* Begin GIVEN PASSAGE *
# BSOD BUGCODE_USB_DRIVER on random occasions



## Cholgan (Oct 25, 2007)

Well Im not sure I should post it here so don't flame me if it's in the wrong forum 
Anyway, Im getting the almighty blue screen of death on completely random occasions. It's always BUGCODE_USB_DRIVER. I tried updating my BIOS but it didn't help. I didn't add any new USB deviced recently. I should say that it's a pretty new PC and this problem wasn't always there. My USB devices are:GlobespanVirata USB modem, A4tech mouse\keyboard reciever for wireless mouse\keyboard and sometimes a usb cable for data transferring(the crash happened without this cable plugged in).
my pc: Intel 2 core 1.8 GHZ processor
1 GB RAM
Win XP Pro SP 2
Intel D946GZTS motherboard
GeForce 7600 GS

Thx in advance for any help guys


----------



## kinbard (Jul 1, 2006)
* End GIVEN PASSAGE *
* Begin MATERIAL SUPPLIED *
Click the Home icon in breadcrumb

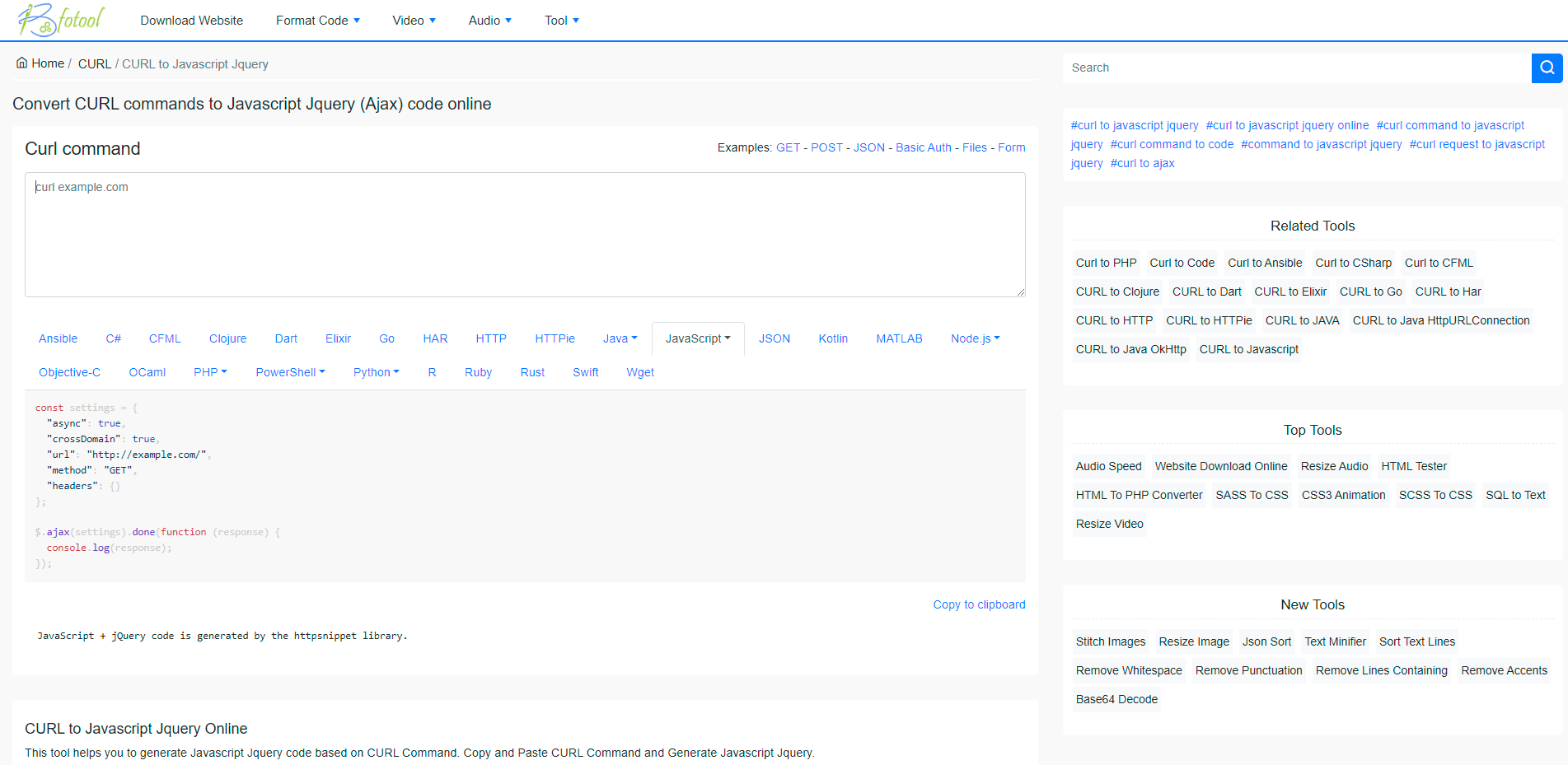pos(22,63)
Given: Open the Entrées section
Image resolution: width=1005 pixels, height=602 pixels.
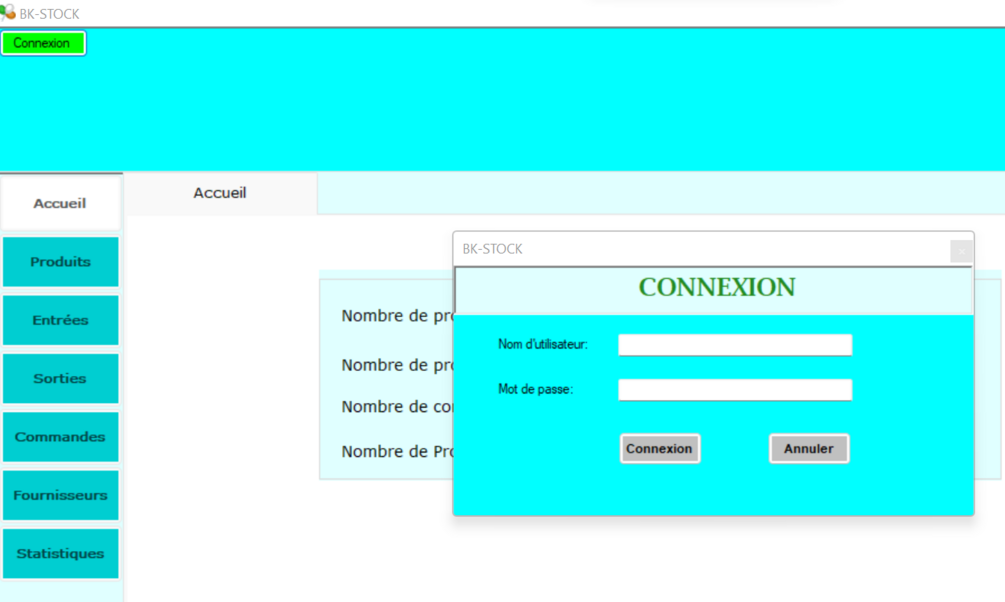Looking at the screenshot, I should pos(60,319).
* End MATERIAL SUPPLIED *
→ PROBLEM A: List every item the poster of the BSOD thread gives under "my pc:".
→ PROBLEM B:
Answer these questions from the BSOD thread, one per line:
(i) Which bug code does the blue screen always show?
(ii) What did the poster try that did not help?
(iii) Which graphics card is in the poster's PC?
→ PROBLEM C:
Decide whether each statement agrees with the BSOD thread. Answer yes or no, and quote the words from the thread that decide it.
(i) The poster recently added a new USB device.
(ii) The crash happened while the data transfer cable was plugged in.
(iii) The poster's PC has 1 GB of RAM.

→ ANSWER A:
- Intel 2 core 1.8 GHZ processor
- 1 GB RAM
- Win XP Pro SP 2
- Intel D946GZTS motherboard
- GeForce 7600 GS

→ ANSWER B:
(i) BUGCODE_USB_DRIVER
(ii) Updating the BIOS
(iii) GeForce 7600 GS

→ ANSWER C:
(i) No: "I didn't add any new USB deviced recently."
(ii) No: "the crash happened without this cable plugged in"
(iii) Yes: "1 GB RAM"